Inaugurata 'Villa Marianna', la struttura ricettiva per gli orfani di Marianna Manduca

Inaugurata oggi "Villa Marianna", struttura ricettiva realizzata con i soldi ricavati da una battaglia legale per i tre orfani della donna uccisa nel 2007. Un sogno che diventa realtà per ricordare Marianna e sensibilizzare sulla violenza sulle donne.

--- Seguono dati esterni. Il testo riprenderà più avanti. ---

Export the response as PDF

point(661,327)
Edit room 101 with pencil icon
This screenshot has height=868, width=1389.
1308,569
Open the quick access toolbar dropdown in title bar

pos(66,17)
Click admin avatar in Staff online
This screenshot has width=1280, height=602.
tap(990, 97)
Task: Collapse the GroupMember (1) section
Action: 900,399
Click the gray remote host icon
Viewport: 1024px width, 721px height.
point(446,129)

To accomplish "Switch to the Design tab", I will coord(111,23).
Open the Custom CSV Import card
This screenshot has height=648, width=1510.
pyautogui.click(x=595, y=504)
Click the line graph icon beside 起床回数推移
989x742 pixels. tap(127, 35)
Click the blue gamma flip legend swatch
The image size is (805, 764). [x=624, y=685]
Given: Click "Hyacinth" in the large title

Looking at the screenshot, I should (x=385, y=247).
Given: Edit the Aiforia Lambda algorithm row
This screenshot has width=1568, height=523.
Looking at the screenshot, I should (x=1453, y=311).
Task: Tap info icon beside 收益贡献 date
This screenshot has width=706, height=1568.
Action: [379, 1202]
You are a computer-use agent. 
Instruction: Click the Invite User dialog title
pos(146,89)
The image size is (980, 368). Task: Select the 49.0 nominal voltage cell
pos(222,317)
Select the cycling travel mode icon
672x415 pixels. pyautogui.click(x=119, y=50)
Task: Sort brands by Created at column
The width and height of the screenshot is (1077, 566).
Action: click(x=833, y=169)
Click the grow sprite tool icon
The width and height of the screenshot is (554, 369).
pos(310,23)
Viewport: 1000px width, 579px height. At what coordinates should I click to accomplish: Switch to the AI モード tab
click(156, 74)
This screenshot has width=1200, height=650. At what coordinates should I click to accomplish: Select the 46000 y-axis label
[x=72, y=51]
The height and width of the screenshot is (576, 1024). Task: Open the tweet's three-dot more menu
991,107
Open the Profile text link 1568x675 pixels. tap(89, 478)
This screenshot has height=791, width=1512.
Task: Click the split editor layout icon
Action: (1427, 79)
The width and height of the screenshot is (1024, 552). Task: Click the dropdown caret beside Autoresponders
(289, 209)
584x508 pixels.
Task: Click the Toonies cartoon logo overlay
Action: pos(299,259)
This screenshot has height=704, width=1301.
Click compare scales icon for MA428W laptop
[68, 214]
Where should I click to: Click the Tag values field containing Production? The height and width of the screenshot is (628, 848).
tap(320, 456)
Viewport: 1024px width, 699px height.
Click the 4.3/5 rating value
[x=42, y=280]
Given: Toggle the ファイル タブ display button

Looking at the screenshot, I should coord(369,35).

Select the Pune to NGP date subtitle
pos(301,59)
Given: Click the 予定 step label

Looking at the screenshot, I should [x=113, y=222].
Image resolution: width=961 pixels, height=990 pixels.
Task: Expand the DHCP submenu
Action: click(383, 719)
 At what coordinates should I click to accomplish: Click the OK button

Oggi inaugura ‘Villa Marianna’, la struttura recettiva che garantirà un futuro agli orfani di Marianna Manduca. La donna fu uccisa a coltellate nel 2007 a Palagonia dall’ex Saverio Nolfo. Dopo l’omicidio Carmelo 21, Stefano 18 e Salvatore 20 anni, furono adottati dal cugino della donna Carmelo Calì, già padre di due figli e residente a Senigallia. Fu lui che intraprese una battaglia legale per ottenere un risarcimento e garantire così un futuro ai suoi nipoti. Una storia vera che nel 2018 è diventata la fiction ‘I nostri figli’, con protagonisti Vanessa Incontrada e Giorgio Pasotti girata a Senigallia e trasmessa sulle reti Rai. Una vicenda che si è chiusa definitivamente il 25 novembre 2020, quando l’allora premier Giuseppe Conte ha chiuso la vicenda giudiziaria concedendo un cospicuo risarcimento ai tre orfani. Soldi che sono serviti a realizzare il sogno di Marianna, una struttura recettiva da gestire insieme ai suoi figli. "Marianna era un geometra piena d’idee – spiega Carmelo Calì, cugino della donna – abbiamo ritrovato quadri e disegni, nella sua mente c’era anche questo e abbiamo fatto in modo che ‘Villa Marianna’ la potesse far rivivere in qualche modo". Una struttura trasformata in tre mini appartamenti che da oggi sarà possibile prenotare anche sui portali on line: "Ne realizzeremo altri cinque, l’intenzione è quella di far vivere ‘Villa Marianna’ tutto l’anno – prosegue Calì – e di trasformare anche lo spazio esterno in una spa a servizio degli ospiti, ma anche agli esterni solo in determinati orari". Proseguono anche le numerose iniziative avviate con l’associazione ‘Insieme per Marianna’, fondata dallo stesso Carmelo Calì, per sensibilizzare l’opinione pubblica su un tema caldo come quello della violenza sulle donne con numerosi incontri, che spesso coinvolgono numerose scuole d’Italia.